Several times a year, we see waves of phishing and spam attacks cycle through K-12 email domains. Our K-12 schools are tightly connected with other districts – sharing staff, AEA services, vendors and more, so spam emails are quickly spread and quickly read, infecting inboxes of students, patrons, staff and more.
When Google sees a suspicious login attempt, it will often present a login challenge. This may include:
•A pin code sent to your cell phone
•A request to verify your recovery email address
•A request to verify your usual sign-in location
•Domain administrators can also setup two-factor authentication for their domain, or assign an employee ID to use as the login challenge.
If you have not set up your recovery cell phone number or your recovery email address, Google defaults to ask your usual sign-in location.

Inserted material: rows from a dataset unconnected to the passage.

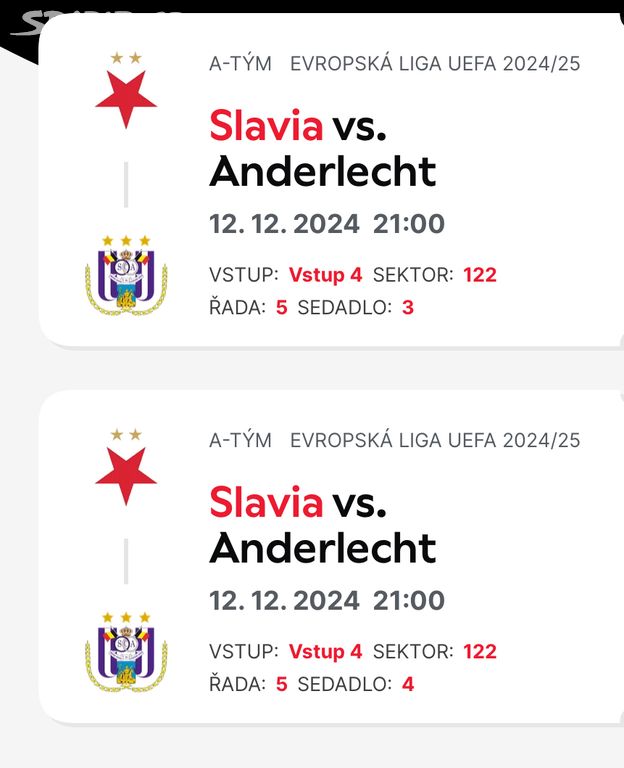Click the date and time on second ticket
Screen dimensions: 624x768
327,600
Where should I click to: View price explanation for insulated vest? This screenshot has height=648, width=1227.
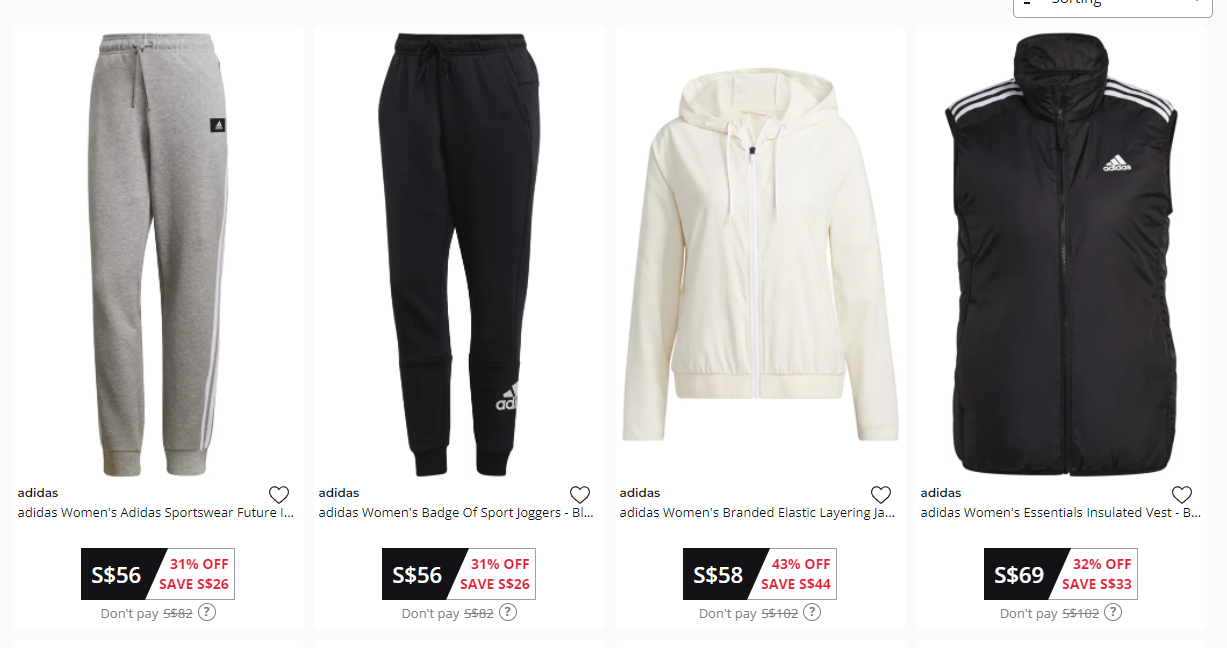coord(1113,612)
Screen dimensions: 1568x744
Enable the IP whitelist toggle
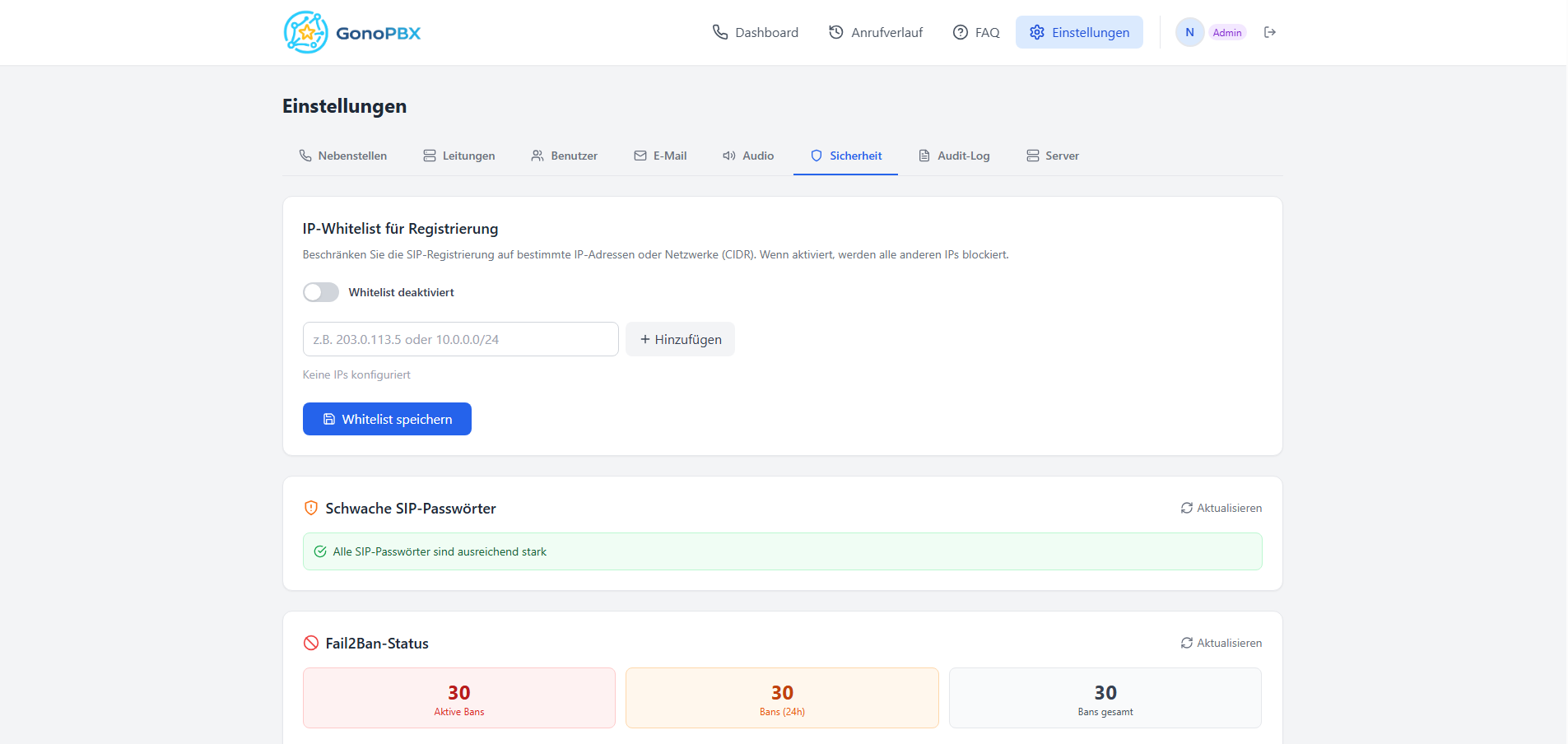(x=321, y=292)
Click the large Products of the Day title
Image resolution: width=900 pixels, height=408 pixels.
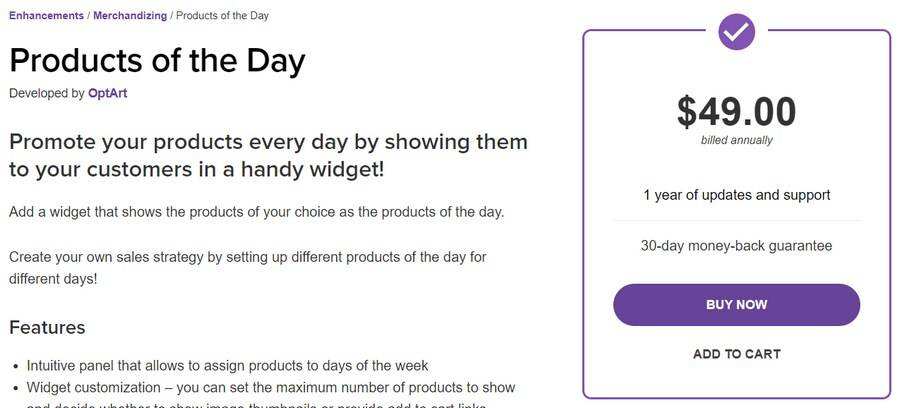[157, 60]
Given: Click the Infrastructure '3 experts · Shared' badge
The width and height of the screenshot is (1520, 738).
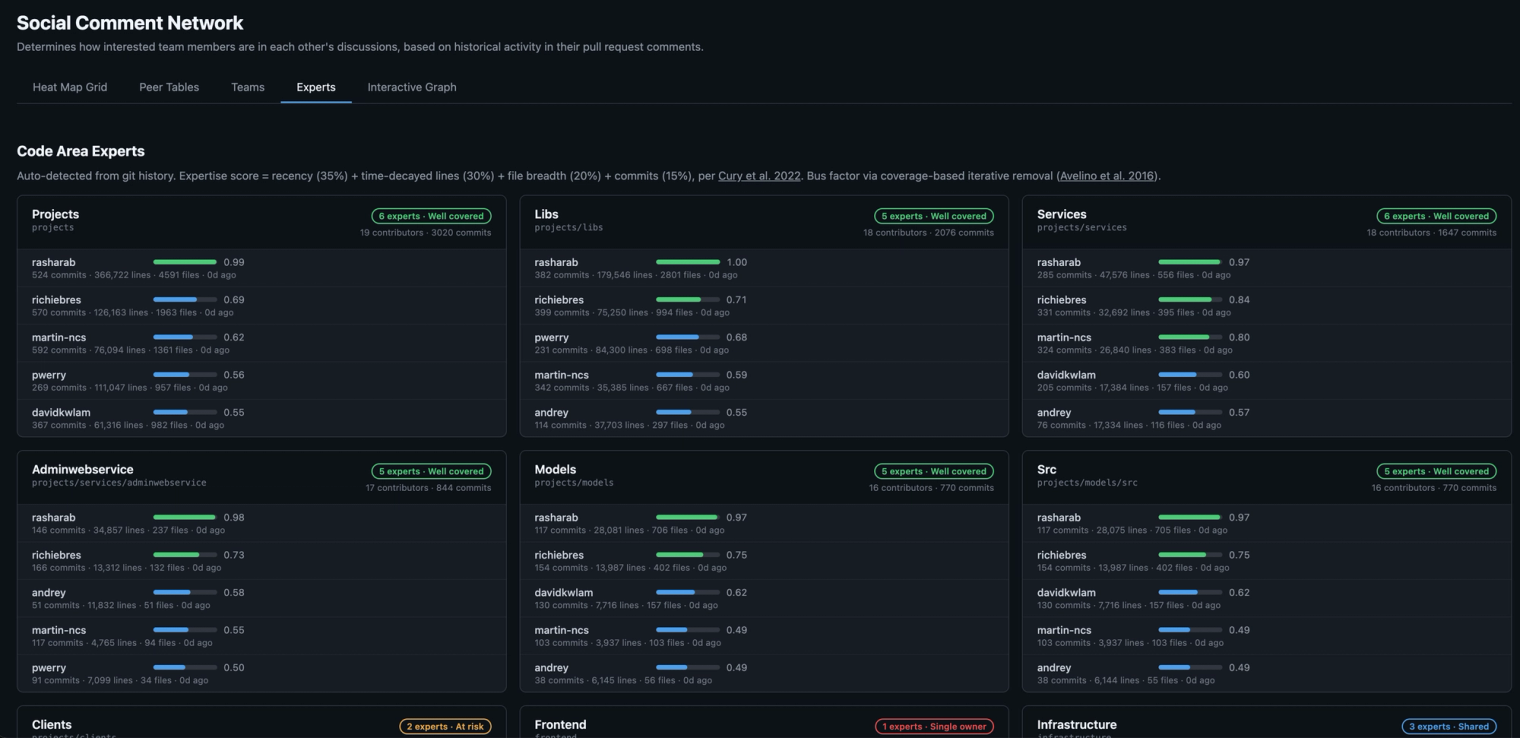Looking at the screenshot, I should (x=1449, y=727).
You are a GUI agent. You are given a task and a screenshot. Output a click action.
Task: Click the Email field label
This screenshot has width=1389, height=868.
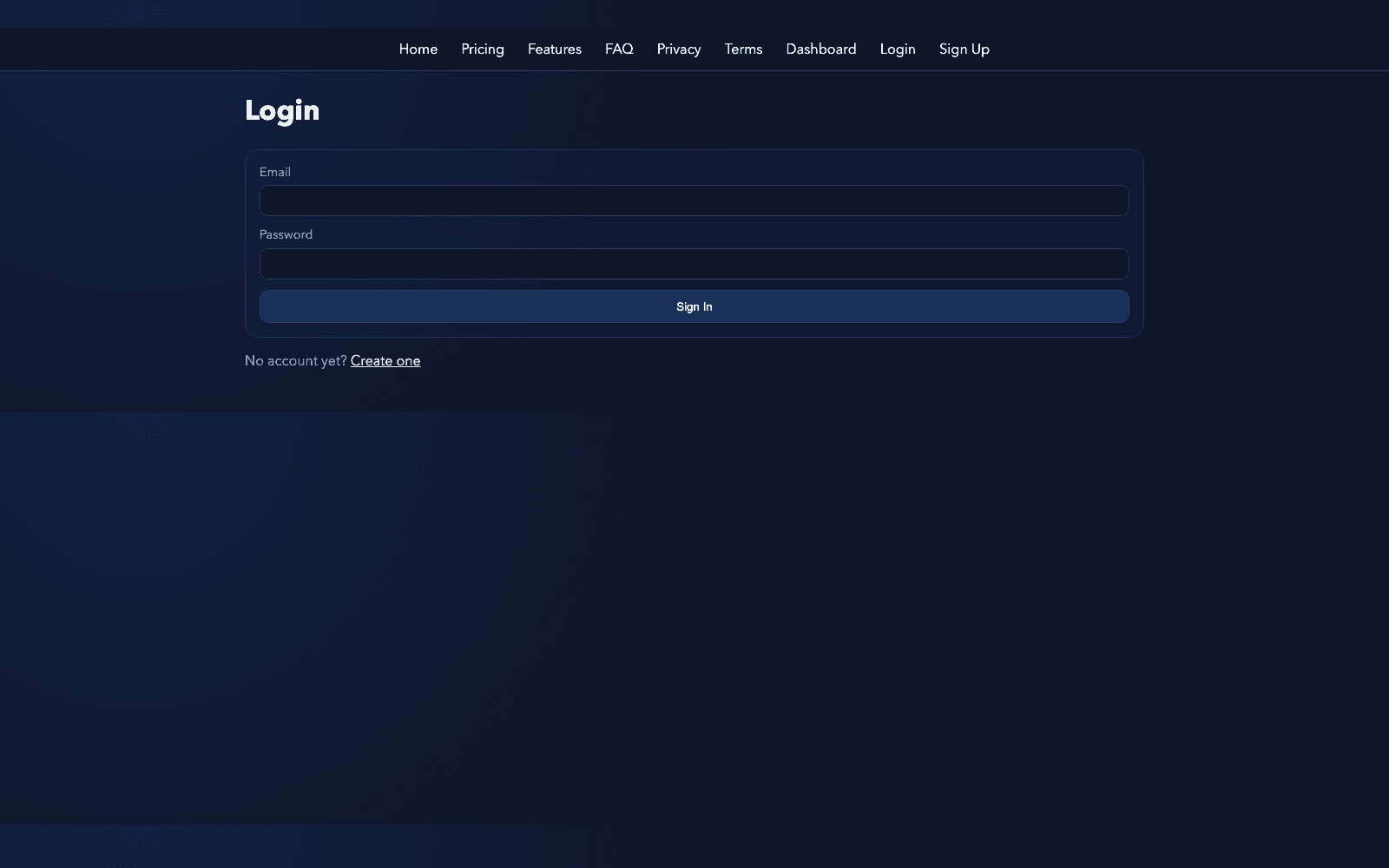pos(274,172)
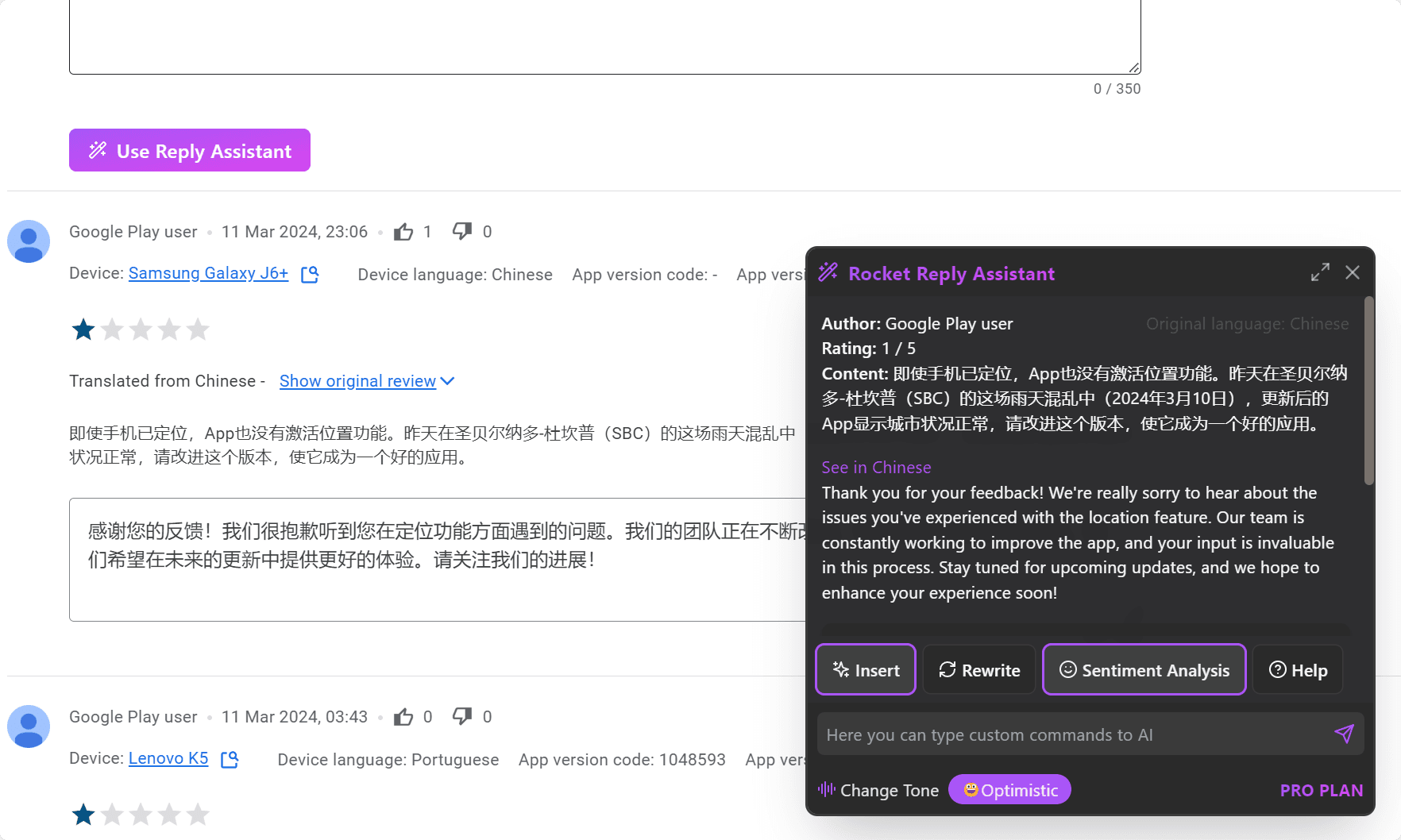Thumbs up the 23:06 review
This screenshot has height=840, width=1401.
click(403, 232)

Another security feature to help you keep your account safe is an automated email that notifies you of a suspicious login. Individual users do have the ability to disable this feature, but we highly recommend that you keep it turned on. It takes just seconds to delete an email when you sign-in on a new device. Full recovery from a hacked account is a much longer process!
To learn how to setup your recovery cell phone number and recovery email address, follow these steps from Google.
If your account has been hacked, your Google Administrator may need to help you with some digital clean-up. We typically check account settings for these changes:
•Clear sign-in cookies, either through the administrative console or through the user’s account
•Check for a reply-to address and name change in the user’s email settings
•Check for a forwarding address in the user’s email settings
•Check sent mail to see if the account was used to send out spam/viruses
We also recommend these computer security steps:
•Run a scan on school machines and home machines that accessed this Google account
•Consider whether your school Google password was the same password used for other accounts. If it was, it is important to change passwords for other accounts as well. In the future, use unique passwords for each account.
•Consider whether you may have responded to a phishing request and given up your Google credentials to a spammy website. You may want some training in recognizing phishing emails.